Back in the late 1800s when basketball first came to life, teams were called “fives.” Fives with all African-American players were known as “colored fives,” “Negro fives” or “black fives”—hence, the Black Fives Era and the inspiration for the exhibit entitled The Black Fives coming to the New-York Historical Society next month. See below for the exhibition highlights:
“Highlights of The Black Fives include archival images of the earliest African American basketball teams, including the Alpha Physical Culture Club, the nation’s first all-black athletic club (1912); the New York Girls, the first all-black female team (1910); and team photos of the New York Renaissance (also known as the “Harlem Rens”), Smart Set Athletic Club, Harlem Globetrotters, and the Washington Bears.
Among the exhibition’s unique pieces are a 1914 gold-leafed basketball medallion promoting the St. Christopher Club of Harlem; a 1937 New York Renaissance vs. Oshkosh All Stars game ticket stub; and a complete collection of event programs for the World’s Championship of Professional Basketball played from 1939-1948 and won by three different African American teams.

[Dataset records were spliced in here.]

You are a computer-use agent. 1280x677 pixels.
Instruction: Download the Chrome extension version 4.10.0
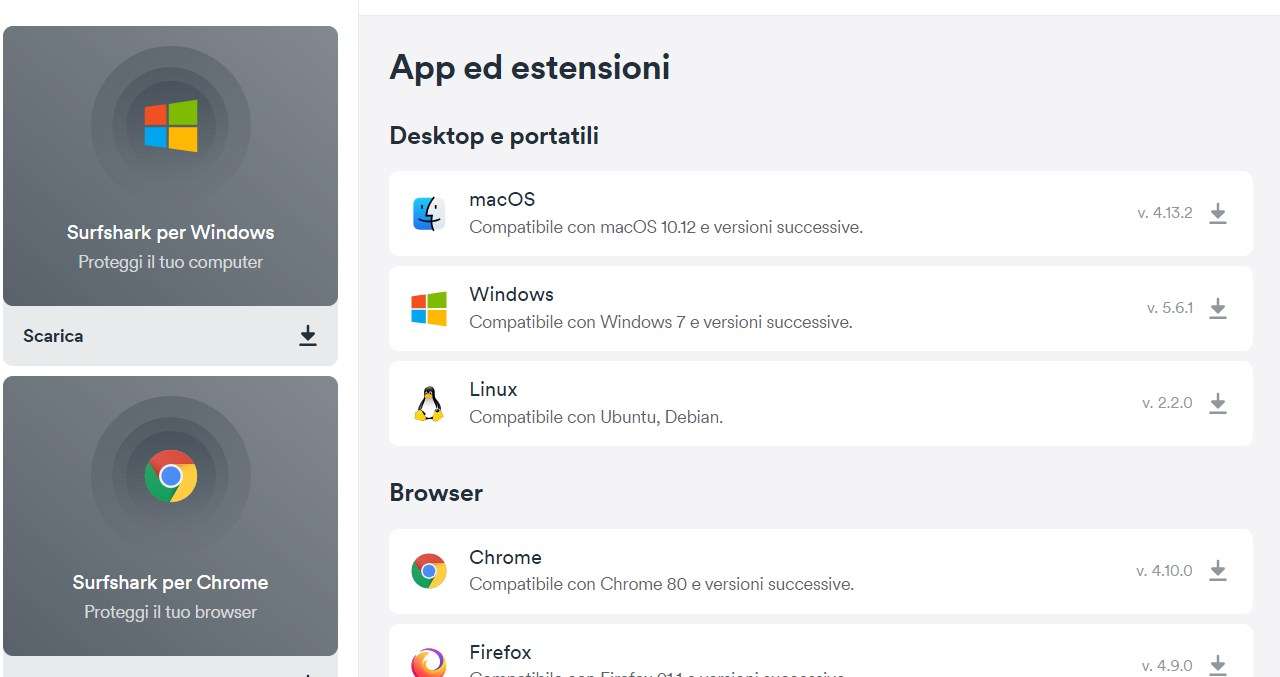(x=1217, y=571)
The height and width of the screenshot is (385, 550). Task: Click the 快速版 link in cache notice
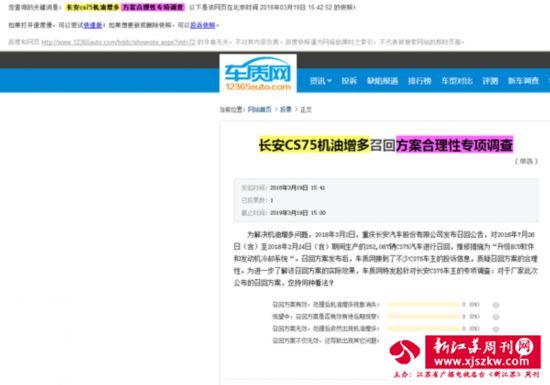point(93,25)
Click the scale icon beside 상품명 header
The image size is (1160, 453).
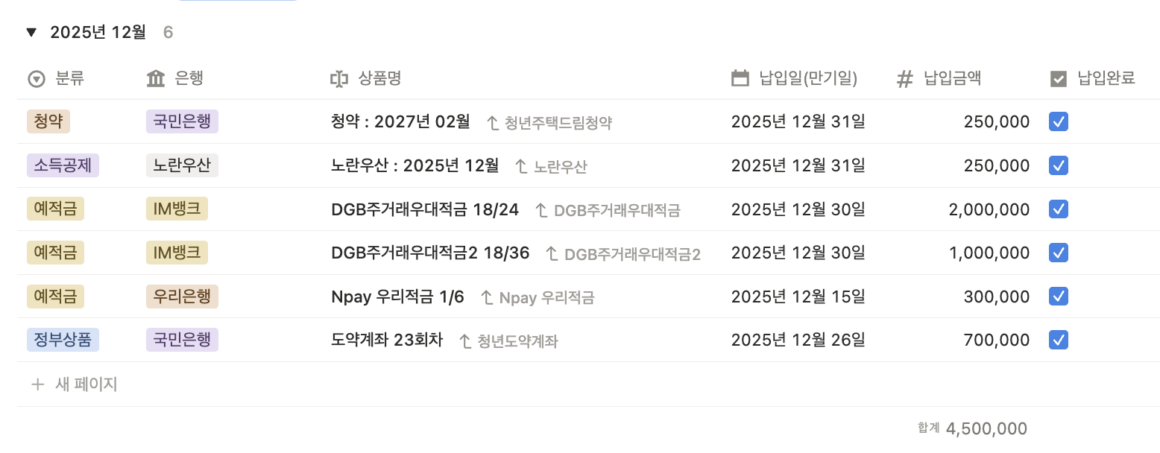[340, 79]
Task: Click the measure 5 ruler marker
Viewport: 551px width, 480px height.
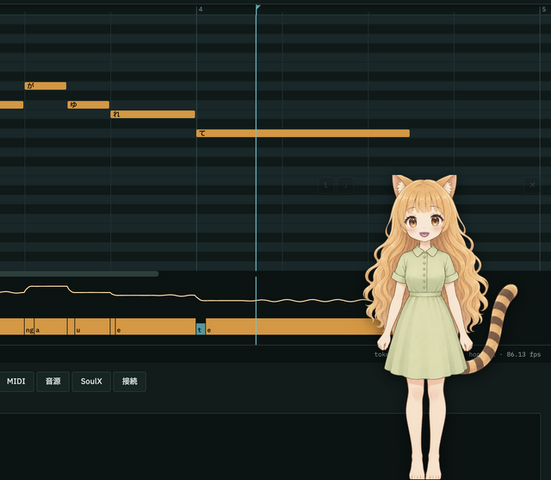Action: [x=544, y=9]
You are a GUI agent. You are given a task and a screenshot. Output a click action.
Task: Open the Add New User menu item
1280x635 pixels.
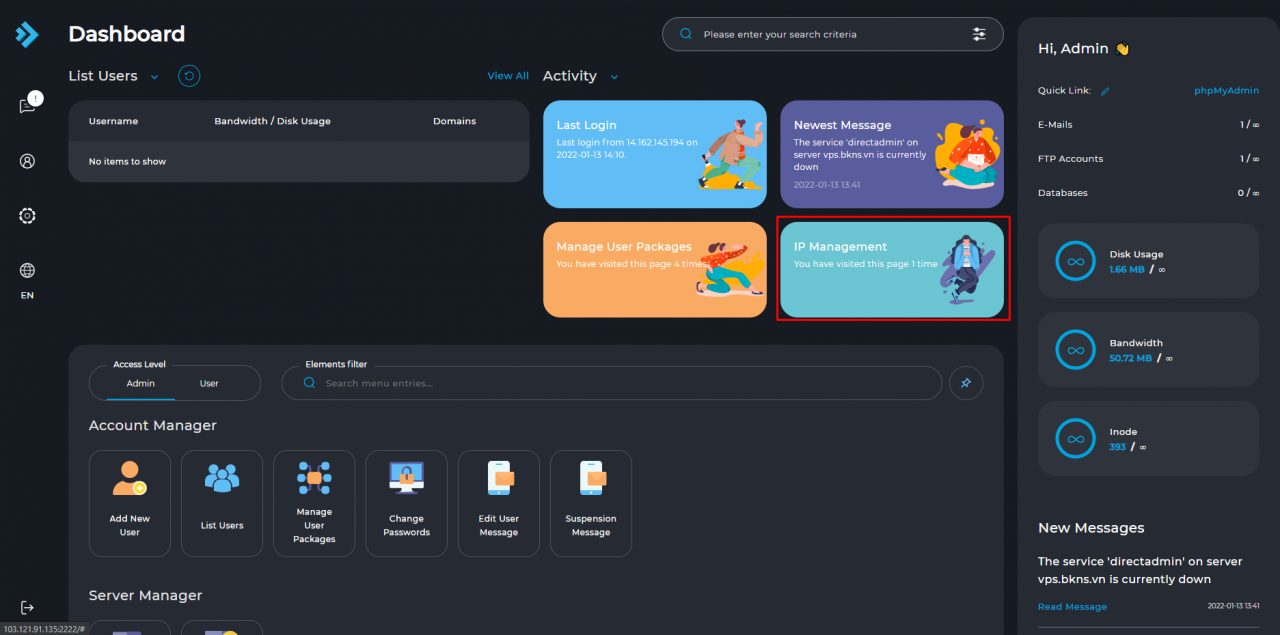[130, 502]
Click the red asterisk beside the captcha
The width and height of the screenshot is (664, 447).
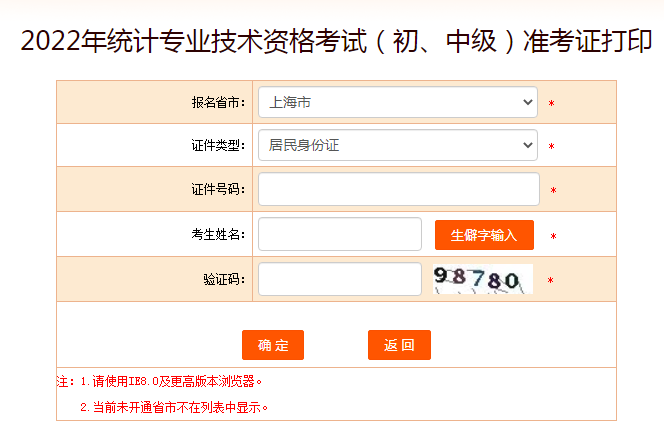click(550, 281)
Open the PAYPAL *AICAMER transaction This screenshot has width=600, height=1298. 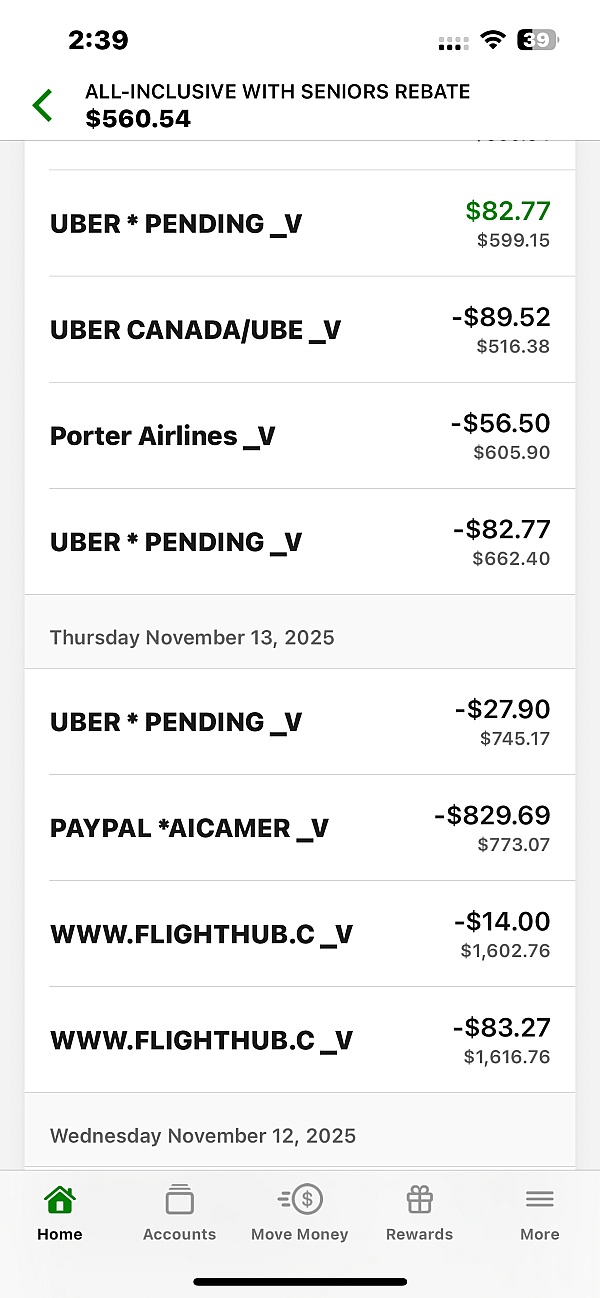300,828
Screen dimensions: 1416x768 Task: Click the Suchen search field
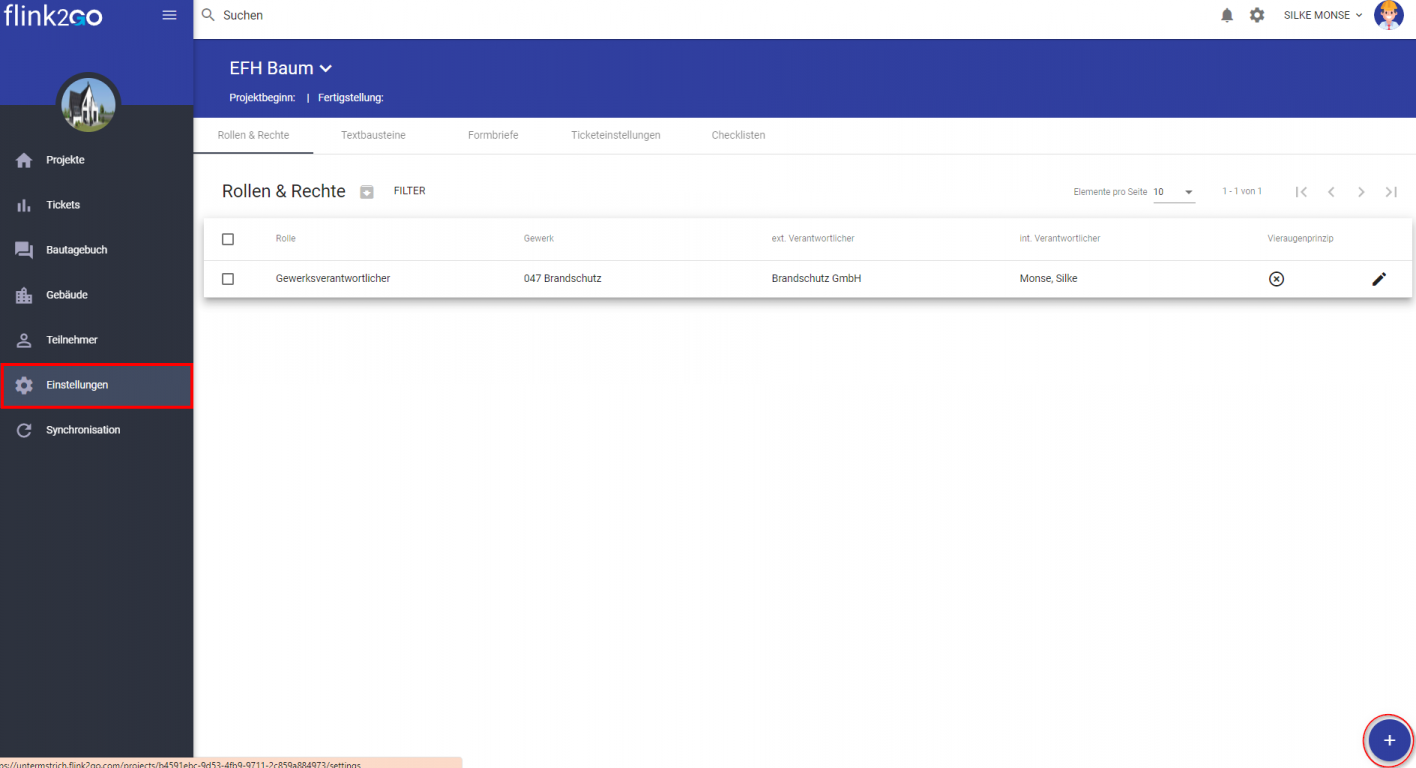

The Black Fives will also feature vintage African American basketball ephemera, such as newspaper broadsheets and clippings, scrapbooks, game placards and flyers, such as a 1943 official souvenir program for the “5th Annual World’s Championship Basketball Tournament”; a 1912 “Pittsburgh vs. New York” advertisement for the Annual Christmas Basketball Games and Dance of the Alpha Physical Culture Club; and a 1946 placard promoting “The Game of the Century, Renaissance vs. New Britain Pros.”
An assortment of antique team equipment on view will include leather and canvas basketball shoes typical of those used in the 1910s, buckle-front shorts, leather & wool basketball knee pads, and vintage laced leather basketballs.”